### WHAT IS BEING ASKED
All of the lines below are to be transcribed faithfully, with pictures excluded from the copy.

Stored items
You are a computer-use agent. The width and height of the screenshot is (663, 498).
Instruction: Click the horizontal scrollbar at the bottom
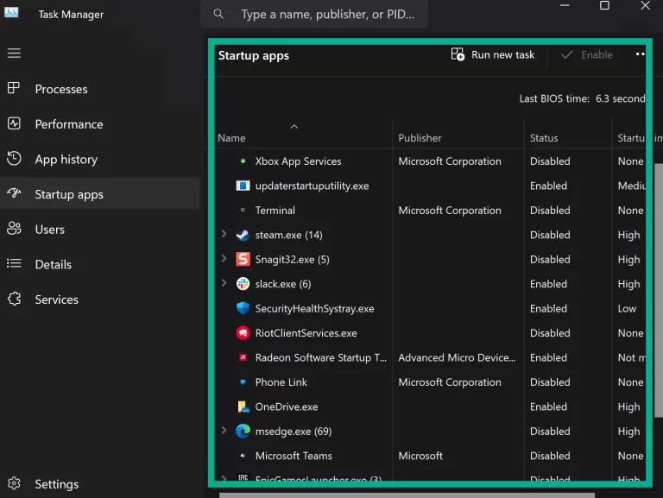click(x=407, y=495)
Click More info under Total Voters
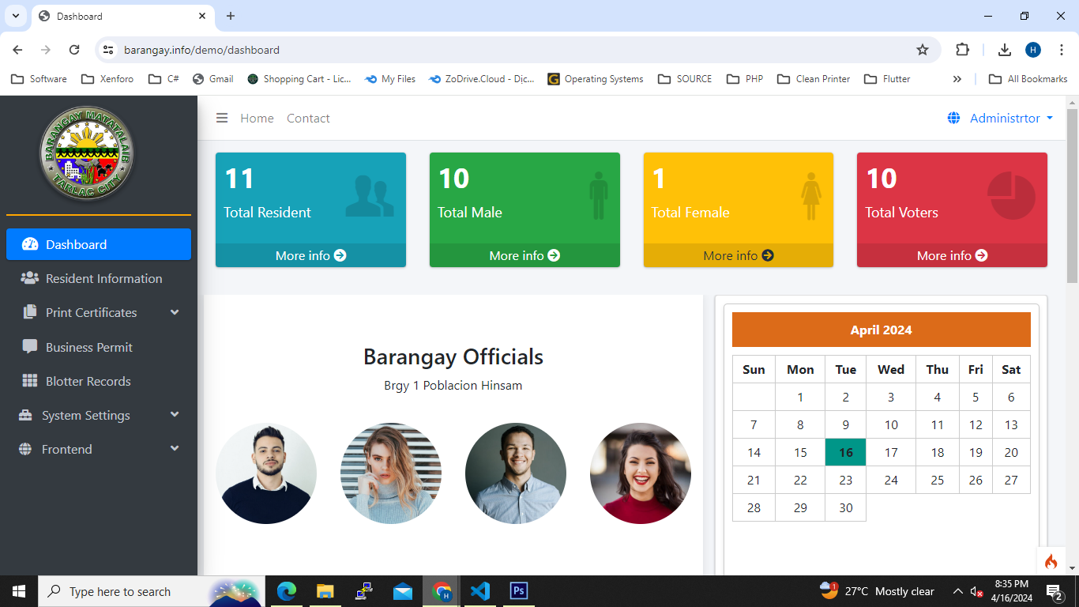The width and height of the screenshot is (1079, 607). coord(952,255)
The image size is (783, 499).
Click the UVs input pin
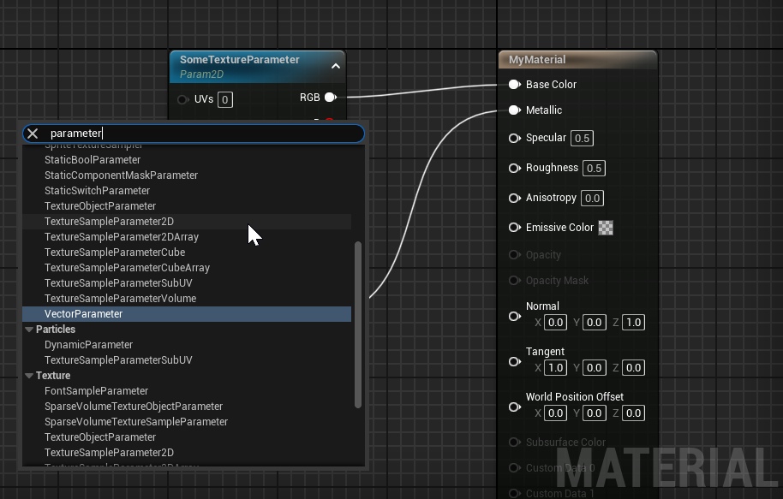click(x=182, y=100)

### REPLY
You are a computer-use agent. The width and height of the screenshot is (663, 498).
Instruction: Click the horizontal scrollbar at the bottom
click(x=407, y=495)
Click More info under Total Voters
The width and height of the screenshot is (1079, 607). coord(952,255)
The image size is (783, 499).
Click the UVs input pin
click(x=182, y=100)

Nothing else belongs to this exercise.